*Aim*. Revise the material below so that every "ceiling fan symbol" becomes "ceiling fan icon", with everything else left unchanged.

Word and element locating data:
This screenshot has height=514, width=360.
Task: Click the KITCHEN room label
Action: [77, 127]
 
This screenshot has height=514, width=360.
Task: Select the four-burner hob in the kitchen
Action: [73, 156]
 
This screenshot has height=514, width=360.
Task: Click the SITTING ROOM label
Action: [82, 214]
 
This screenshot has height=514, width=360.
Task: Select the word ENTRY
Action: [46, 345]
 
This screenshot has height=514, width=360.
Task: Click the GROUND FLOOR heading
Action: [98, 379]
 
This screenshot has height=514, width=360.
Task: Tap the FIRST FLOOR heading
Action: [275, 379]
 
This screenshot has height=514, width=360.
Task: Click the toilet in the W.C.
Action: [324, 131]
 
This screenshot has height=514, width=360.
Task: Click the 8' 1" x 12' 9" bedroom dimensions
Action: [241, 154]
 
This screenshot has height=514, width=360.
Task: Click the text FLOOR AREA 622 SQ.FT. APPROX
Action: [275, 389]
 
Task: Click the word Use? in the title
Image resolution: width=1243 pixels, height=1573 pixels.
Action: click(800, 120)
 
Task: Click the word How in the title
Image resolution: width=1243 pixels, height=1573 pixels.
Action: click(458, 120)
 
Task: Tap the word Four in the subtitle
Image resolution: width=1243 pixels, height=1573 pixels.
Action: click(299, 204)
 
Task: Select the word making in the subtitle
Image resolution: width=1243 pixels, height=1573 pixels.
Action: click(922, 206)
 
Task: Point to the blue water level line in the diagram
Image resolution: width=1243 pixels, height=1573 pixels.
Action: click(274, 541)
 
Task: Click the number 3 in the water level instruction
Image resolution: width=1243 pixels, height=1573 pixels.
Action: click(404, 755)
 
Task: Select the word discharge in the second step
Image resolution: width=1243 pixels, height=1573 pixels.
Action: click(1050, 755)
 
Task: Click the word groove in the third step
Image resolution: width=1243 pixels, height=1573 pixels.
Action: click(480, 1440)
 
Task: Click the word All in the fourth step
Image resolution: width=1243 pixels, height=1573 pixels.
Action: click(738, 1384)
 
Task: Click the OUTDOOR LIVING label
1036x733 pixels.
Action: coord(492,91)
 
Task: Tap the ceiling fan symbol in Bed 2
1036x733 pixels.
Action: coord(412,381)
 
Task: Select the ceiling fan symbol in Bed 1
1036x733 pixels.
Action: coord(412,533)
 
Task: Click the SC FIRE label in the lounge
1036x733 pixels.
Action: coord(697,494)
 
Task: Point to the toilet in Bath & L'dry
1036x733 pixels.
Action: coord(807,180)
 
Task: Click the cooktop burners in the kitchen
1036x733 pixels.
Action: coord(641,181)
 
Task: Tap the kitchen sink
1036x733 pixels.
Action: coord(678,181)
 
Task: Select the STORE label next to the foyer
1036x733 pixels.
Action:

*Task result*.
This screenshot has height=514, width=360.
Task: Click the KITCHEN room label
Action: [77, 127]
 
This screenshot has height=514, width=360.
Task: Select the four-burner hob in the kitchen
Action: [73, 156]
 
This screenshot has height=514, width=360.
Task: Click the SITTING ROOM label
Action: [82, 214]
 
This screenshot has height=514, width=360.
Task: Select the word ENTRY
Action: [46, 345]
 
This screenshot has height=514, width=360.
Task: Click the GROUND FLOOR heading
Action: [98, 379]
 
This screenshot has height=514, width=360.
Task: Tap the FIRST FLOOR heading
Action: [275, 379]
 
This screenshot has height=514, width=360.
Task: Click the toilet in the W.C.
Action: [324, 131]
 
This screenshot has height=514, width=360.
Task: Click the 8' 1" x 12' 9" bedroom dimensions
Action: [241, 154]
 
This screenshot has height=514, width=360.
Task: Click the text FLOOR AREA 622 SQ.FT. APPROX
Action: [275, 389]
 
Task: Click the word Use? in the title
Image resolution: width=1243 pixels, height=1573 pixels.
Action: click(800, 120)
 
Task: Click the word How in the title
Image resolution: width=1243 pixels, height=1573 pixels.
Action: click(458, 120)
 
Task: Tap the word Four in the subtitle
Image resolution: width=1243 pixels, height=1573 pixels.
Action: click(299, 204)
 
Task: Select the word making in the subtitle
Image resolution: width=1243 pixels, height=1573 pixels.
Action: click(922, 206)
 
Task: Point to the blue water level line in the diagram
Image resolution: width=1243 pixels, height=1573 pixels.
Action: click(274, 541)
 
Task: Click the number 3 in the water level instruction
Image resolution: width=1243 pixels, height=1573 pixels.
Action: click(404, 755)
 
Task: Select the word discharge in the second step
Image resolution: width=1243 pixels, height=1573 pixels.
Action: click(1050, 755)
 
Task: Click the word groove in the third step
Image resolution: width=1243 pixels, height=1573 pixels.
Action: click(480, 1440)
 
Task: Click the word All in the fourth step
Image resolution: width=1243 pixels, height=1573 pixels.
Action: click(738, 1384)
 
Task: Click the OUTDOOR LIVING label
1036x733 pixels.
Action: coord(492,91)
 
Task: Tap the ceiling fan icon in Bed 2
1036x733 pixels.
Action: coord(412,381)
 
Task: Select the ceiling fan icon in Bed 1
1036x733 pixels.
Action: coord(412,533)
 
Task: Click the SC FIRE label in the lounge
1036x733 pixels.
Action: coord(697,494)
 
Task: Point to the toilet in Bath & L'dry
1036x733 pixels.
Action: coord(807,180)
 
Task: Click the cooktop burners in the kitchen
1036x733 pixels.
Action: coord(641,181)
 
Task: Tap the kitchen sink
1036x733 pixels.
Action: coord(678,181)
 
Task: Select the STORE label next to the foyer
1036x733 pixels.
Action:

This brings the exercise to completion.